:: EXERCISE DIRECTIONS ::
Retype the entries in full.

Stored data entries
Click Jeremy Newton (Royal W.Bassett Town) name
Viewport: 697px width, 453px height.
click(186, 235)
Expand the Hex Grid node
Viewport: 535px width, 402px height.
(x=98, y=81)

:: SOLUTION TO THE EXERCISE ::
Click Jeremy Newton (Royal W.Bassett Town) name
Viewport: 697px width, 453px height.
click(186, 235)
Expand the Hex Grid node
Viewport: 535px width, 402px height.
(x=98, y=81)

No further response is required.